REQUIRED WORK:
Render every line of the entries below as a numbered list, leaving out any blank lines.

## BEGIN

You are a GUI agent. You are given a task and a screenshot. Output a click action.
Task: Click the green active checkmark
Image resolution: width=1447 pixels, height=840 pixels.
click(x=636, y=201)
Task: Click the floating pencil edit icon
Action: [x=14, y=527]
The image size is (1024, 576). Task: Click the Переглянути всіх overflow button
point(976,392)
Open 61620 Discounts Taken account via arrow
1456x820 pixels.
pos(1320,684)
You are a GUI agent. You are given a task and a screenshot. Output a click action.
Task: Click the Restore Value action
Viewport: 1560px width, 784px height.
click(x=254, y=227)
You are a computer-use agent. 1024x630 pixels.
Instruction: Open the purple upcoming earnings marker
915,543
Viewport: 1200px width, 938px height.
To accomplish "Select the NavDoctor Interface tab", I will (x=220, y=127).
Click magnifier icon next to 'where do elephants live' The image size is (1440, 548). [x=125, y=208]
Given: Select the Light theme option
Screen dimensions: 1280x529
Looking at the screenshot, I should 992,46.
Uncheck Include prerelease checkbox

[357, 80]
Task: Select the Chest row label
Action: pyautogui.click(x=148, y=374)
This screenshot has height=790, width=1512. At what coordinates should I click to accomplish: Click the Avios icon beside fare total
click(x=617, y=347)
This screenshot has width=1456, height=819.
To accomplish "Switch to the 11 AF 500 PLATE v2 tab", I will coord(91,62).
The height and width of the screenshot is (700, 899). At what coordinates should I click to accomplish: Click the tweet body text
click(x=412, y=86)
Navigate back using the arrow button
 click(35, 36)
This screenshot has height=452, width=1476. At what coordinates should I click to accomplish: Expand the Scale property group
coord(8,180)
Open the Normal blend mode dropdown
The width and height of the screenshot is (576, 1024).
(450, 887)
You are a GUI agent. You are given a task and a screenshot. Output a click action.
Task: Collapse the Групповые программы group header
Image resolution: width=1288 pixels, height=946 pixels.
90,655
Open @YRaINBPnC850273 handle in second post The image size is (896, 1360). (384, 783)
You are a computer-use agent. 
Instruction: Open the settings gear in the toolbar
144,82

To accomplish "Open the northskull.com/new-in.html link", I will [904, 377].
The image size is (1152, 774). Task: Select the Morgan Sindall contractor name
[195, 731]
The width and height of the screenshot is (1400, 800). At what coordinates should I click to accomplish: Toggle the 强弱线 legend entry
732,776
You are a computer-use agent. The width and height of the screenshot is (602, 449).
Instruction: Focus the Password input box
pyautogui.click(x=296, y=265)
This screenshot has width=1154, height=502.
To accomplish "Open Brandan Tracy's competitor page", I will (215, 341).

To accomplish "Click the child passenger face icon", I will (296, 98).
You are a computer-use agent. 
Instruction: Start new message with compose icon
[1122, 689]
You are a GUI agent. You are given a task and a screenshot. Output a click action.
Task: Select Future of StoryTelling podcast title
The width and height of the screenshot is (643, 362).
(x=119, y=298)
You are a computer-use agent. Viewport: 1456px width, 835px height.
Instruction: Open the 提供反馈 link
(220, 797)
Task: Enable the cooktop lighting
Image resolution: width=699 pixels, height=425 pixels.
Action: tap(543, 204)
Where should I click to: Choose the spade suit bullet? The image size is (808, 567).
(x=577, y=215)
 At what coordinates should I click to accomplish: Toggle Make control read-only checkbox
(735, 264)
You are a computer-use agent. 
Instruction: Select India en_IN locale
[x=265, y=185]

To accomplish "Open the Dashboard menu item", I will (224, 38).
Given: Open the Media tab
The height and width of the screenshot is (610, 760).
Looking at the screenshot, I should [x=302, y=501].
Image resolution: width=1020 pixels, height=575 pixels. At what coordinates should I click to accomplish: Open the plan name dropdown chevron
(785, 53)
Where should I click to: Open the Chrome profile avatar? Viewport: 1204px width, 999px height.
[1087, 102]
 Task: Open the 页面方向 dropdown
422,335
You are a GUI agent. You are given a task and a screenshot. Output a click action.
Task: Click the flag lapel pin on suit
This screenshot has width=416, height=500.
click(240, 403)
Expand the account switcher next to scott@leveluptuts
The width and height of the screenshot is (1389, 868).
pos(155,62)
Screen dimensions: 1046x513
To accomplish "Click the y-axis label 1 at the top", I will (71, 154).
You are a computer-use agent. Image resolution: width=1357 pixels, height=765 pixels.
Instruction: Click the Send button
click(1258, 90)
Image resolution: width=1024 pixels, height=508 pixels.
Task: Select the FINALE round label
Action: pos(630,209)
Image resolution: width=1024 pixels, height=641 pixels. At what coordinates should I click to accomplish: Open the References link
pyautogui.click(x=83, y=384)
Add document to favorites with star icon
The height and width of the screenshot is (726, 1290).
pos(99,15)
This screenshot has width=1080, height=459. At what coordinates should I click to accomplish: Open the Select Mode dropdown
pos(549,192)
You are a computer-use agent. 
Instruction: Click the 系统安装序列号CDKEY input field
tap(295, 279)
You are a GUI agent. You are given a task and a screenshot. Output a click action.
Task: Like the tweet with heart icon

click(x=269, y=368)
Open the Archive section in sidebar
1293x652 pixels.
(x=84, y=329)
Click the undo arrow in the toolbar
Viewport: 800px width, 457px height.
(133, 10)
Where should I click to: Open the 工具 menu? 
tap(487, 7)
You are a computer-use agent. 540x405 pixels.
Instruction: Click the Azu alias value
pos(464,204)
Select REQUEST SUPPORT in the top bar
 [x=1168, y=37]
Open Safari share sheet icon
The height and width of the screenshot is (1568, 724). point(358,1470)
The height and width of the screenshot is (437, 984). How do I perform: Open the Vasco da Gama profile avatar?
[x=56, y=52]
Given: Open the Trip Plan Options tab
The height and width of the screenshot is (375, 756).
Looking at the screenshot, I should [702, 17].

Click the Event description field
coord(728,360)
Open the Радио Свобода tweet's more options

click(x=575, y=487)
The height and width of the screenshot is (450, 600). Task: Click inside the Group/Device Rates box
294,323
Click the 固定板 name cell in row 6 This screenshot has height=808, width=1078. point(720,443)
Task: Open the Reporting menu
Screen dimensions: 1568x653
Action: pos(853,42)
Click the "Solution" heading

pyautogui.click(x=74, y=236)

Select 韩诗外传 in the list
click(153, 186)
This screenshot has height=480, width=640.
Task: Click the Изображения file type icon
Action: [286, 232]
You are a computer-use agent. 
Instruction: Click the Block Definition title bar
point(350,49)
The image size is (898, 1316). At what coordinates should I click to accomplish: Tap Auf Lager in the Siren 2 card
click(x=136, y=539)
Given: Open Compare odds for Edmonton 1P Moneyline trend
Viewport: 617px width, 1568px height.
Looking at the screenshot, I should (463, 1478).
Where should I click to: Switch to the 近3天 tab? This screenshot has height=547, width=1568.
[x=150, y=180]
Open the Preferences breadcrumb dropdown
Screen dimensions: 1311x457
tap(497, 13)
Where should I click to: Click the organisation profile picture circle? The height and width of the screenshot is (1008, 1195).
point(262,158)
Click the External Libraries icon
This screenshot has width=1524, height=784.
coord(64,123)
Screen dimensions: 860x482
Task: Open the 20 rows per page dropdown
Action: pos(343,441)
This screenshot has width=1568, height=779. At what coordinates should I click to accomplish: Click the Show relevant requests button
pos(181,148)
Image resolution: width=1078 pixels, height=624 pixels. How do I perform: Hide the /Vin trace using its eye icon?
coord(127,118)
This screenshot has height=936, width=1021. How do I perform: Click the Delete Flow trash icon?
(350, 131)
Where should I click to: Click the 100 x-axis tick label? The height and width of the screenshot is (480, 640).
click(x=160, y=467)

## END

ANSWER BELOW:
1. You are a GUI agent. You are given a task and a screenshot. Output a click action.
2. Task: Click the green active checkmark
3. Image resolution: width=1447 pixels, height=840 pixels.
4. click(x=636, y=201)
5. Task: Click the floating pencil edit icon
6. Action: [x=14, y=527]
7. The image size is (1024, 576). Task: Click the Переглянути всіх overflow button
8. point(976,392)
9. Open 61620 Discounts Taken account via arrow
10. 1456x820 pixels.
11. pos(1320,684)
12. You are a GUI agent. You are given a task and a screenshot. Output a click action.
13. Task: Click the Restore Value action
14. Viewport: 1560px width, 784px height.
15. click(x=254, y=227)
16. You are a computer-use agent. 1024x630 pixels.
17. Instruction: Open the purple upcoming earnings marker
18. 915,543
19. Viewport: 1200px width, 938px height.
20. To accomplish "Select the NavDoctor Interface tab", I will (x=220, y=127).
21. Click magnifier icon next to 'where do elephants live' The image size is (1440, 548). [x=125, y=208]
22. Given: Select the Light theme option
23. Screen dimensions: 1280x529
24. Looking at the screenshot, I should 992,46.
25. Uncheck Include prerelease checkbox
26. [357, 80]
27. Task: Select the Chest row label
28. Action: pyautogui.click(x=148, y=374)
29. This screenshot has height=790, width=1512. At what coordinates should I click to accomplish: Click the Avios icon beside fare total
30. click(x=617, y=347)
31. This screenshot has width=1456, height=819.
32. To accomplish "Switch to the 11 AF 500 PLATE v2 tab", I will coord(91,62).
33. The height and width of the screenshot is (700, 899). At what coordinates should I click to accomplish: Click the tweet body text
34. click(x=412, y=86)
35. Navigate back using the arrow button
36.  click(35, 36)
37. This screenshot has height=452, width=1476. At what coordinates should I click to accomplish: Expand the Scale property group
38. coord(8,180)
39. Open the Normal blend mode dropdown
40. The width and height of the screenshot is (576, 1024).
41. (450, 887)
42. You are a GUI agent. You are given a task and a screenshot. Output a click action.
43. Task: Collapse the Групповые программы group header
44. Image resolution: width=1288 pixels, height=946 pixels.
45. 90,655
46. Open @YRaINBPnC850273 handle in second post The image size is (896, 1360). (384, 783)
47. You are a computer-use agent. 
48. Instruction: Open the settings gear in the toolbar
49. 144,82
50. To accomplish "Open the northskull.com/new-in.html link", I will [904, 377].
51. The image size is (1152, 774). Task: Select the Morgan Sindall contractor name
52. [195, 731]
53. The width and height of the screenshot is (1400, 800). At what coordinates should I click to accomplish: Toggle the 强弱线 legend entry
54. 732,776
55. You are a computer-use agent. The width and height of the screenshot is (602, 449).
56. Instruction: Focus the Password input box
57. pyautogui.click(x=296, y=265)
58. This screenshot has width=1154, height=502.
59. To accomplish "Open Brandan Tracy's competitor page", I will (215, 341).
60. To accomplish "Click the child passenger face icon", I will (296, 98).
61. You are a computer-use agent. 
62. Instruction: Start new message with compose icon
63. [1122, 689]
64. You are a GUI agent. You are given a task and a screenshot. Output a click action.
65. Task: Select Future of StoryTelling podcast title
66. The width and height of the screenshot is (643, 362).
67. (x=119, y=298)
68. You are a computer-use agent. Viewport: 1456px width, 835px height.
69. Instruction: Open the 提供反馈 link
70. (220, 797)
71. Task: Enable the cooktop lighting
72. Image resolution: width=699 pixels, height=425 pixels.
73. Action: tap(543, 204)
74. Where should I click to: Choose the spade suit bullet? The image size is (808, 567).
75. (x=577, y=215)
76.  At what coordinates should I click to accomplish: Toggle Make control read-only checkbox
77. (735, 264)
78. You are a computer-use agent. 
79. Instruction: Select India en_IN locale
80. [x=265, y=185]
81. To accomplish "Open the Dashboard menu item", I will (224, 38).
82. Given: Open the Media tab
83. The height and width of the screenshot is (610, 760).
84. Looking at the screenshot, I should [x=302, y=501].
85. Image resolution: width=1020 pixels, height=575 pixels. At what coordinates should I click to accomplish: Open the plan name dropdown chevron
86. (785, 53)
87. Where should I click to: Open the Chrome profile avatar? Viewport: 1204px width, 999px height.
88. [1087, 102]
89.  Task: Open the 页面方向 dropdown
90. 422,335
91. You are a GUI agent. You are given a task and a screenshot. Output a click action.
92. Task: Click the flag lapel pin on suit
93. This screenshot has width=416, height=500.
94. click(240, 403)
95. Expand the account switcher next to scott@leveluptuts
96. The width and height of the screenshot is (1389, 868).
97. pos(155,62)
98. Screen dimensions: 1046x513
99. To accomplish "Click the y-axis label 1 at the top", I will (71, 154).
100. You are a computer-use agent. Image resolution: width=1357 pixels, height=765 pixels.
101. Instruction: Click the Send button
102. click(1258, 90)
103. Image resolution: width=1024 pixels, height=508 pixels.
104. Task: Select the FINALE round label
105. Action: pos(630,209)
106. Image resolution: width=1024 pixels, height=641 pixels. At what coordinates should I click to accomplish: Open the References link
107. pyautogui.click(x=83, y=384)
108. Add document to favorites with star icon
109. The height and width of the screenshot is (726, 1290).
110. pos(99,15)
111. This screenshot has width=1080, height=459. At what coordinates should I click to accomplish: Open the Select Mode dropdown
112. pos(549,192)
113. You are a computer-use agent. 
114. Instruction: Click the 系统安装序列号CDKEY input field
115. tap(295, 279)
116. You are a GUI agent. You are given a task and a screenshot. Output a click action.
117. Task: Like the tweet with heart icon
118. click(x=269, y=368)
119. Open the Archive section in sidebar
120. 1293x652 pixels.
121. (x=84, y=329)
122. Click the undo arrow in the toolbar
123. Viewport: 800px width, 457px height.
124. (133, 10)
125. Where should I click to: Open the 工具 menu? 
126. tap(487, 7)
127. You are a computer-use agent. 540x405 pixels.
128. Instruction: Click the Azu alias value
129. pos(464,204)
130. Select REQUEST SUPPORT in the top bar
131.  [x=1168, y=37]
132. Open Safari share sheet icon
133. The height and width of the screenshot is (1568, 724). point(358,1470)
134. The height and width of the screenshot is (437, 984). How do I perform: Open the Vasco da Gama profile avatar?
135. [x=56, y=52]
136. Given: Open the Trip Plan Options tab
137. The height and width of the screenshot is (375, 756).
138. Looking at the screenshot, I should [702, 17].
139. Click the Event description field
140. coord(728,360)
141. Open the Радио Свобода tweet's more options
142. click(x=575, y=487)
143. The height and width of the screenshot is (450, 600). Task: Click inside the Group/Device Rates box
144. 294,323
145. Click the 固定板 name cell in row 6 This screenshot has height=808, width=1078. point(720,443)
146. Task: Open the Reporting menu
147. Screen dimensions: 1568x653
148. Action: pos(853,42)
149. Click the "Solution" heading
150. pyautogui.click(x=74, y=236)
151. Select 韩诗外传 in the list
152. click(153, 186)
153. This screenshot has height=480, width=640.
154. Task: Click the Изображения file type icon
155. Action: [286, 232]
156. You are a computer-use agent. 
157. Instruction: Click the Block Definition title bar
158. point(350,49)
159. The image size is (898, 1316). At what coordinates should I click to accomplish: Tap Auf Lager in the Siren 2 card
160. click(x=136, y=539)
161. Given: Open Compare odds for Edmonton 1P Moneyline trend
162. Viewport: 617px width, 1568px height.
163. Looking at the screenshot, I should (463, 1478).
164. Where should I click to: Switch to the 近3天 tab? This screenshot has height=547, width=1568.
165. [x=150, y=180]
166. Open the Preferences breadcrumb dropdown
167. Screen dimensions: 1311x457
168. tap(497, 13)
169. Where should I click to: Click the organisation profile picture circle? The height and width of the screenshot is (1008, 1195).
170. point(262,158)
171. Click the External Libraries icon
172. This screenshot has width=1524, height=784.
173. coord(64,123)
174. Screen dimensions: 860x482
175. Task: Open the 20 rows per page dropdown
176. Action: pos(343,441)
177. This screenshot has width=1568, height=779. At what coordinates should I click to accomplish: Click the Show relevant requests button
178. pos(181,148)
179. Image resolution: width=1078 pixels, height=624 pixels. How do I perform: Hide the /Vin trace using its eye icon?
180. coord(127,118)
181. This screenshot has height=936, width=1021. How do I perform: Click the Delete Flow trash icon?
182. (350, 131)
183. Where should I click to: Click the 100 x-axis tick label? The height and width of the screenshot is (480, 640).
184. click(x=160, y=467)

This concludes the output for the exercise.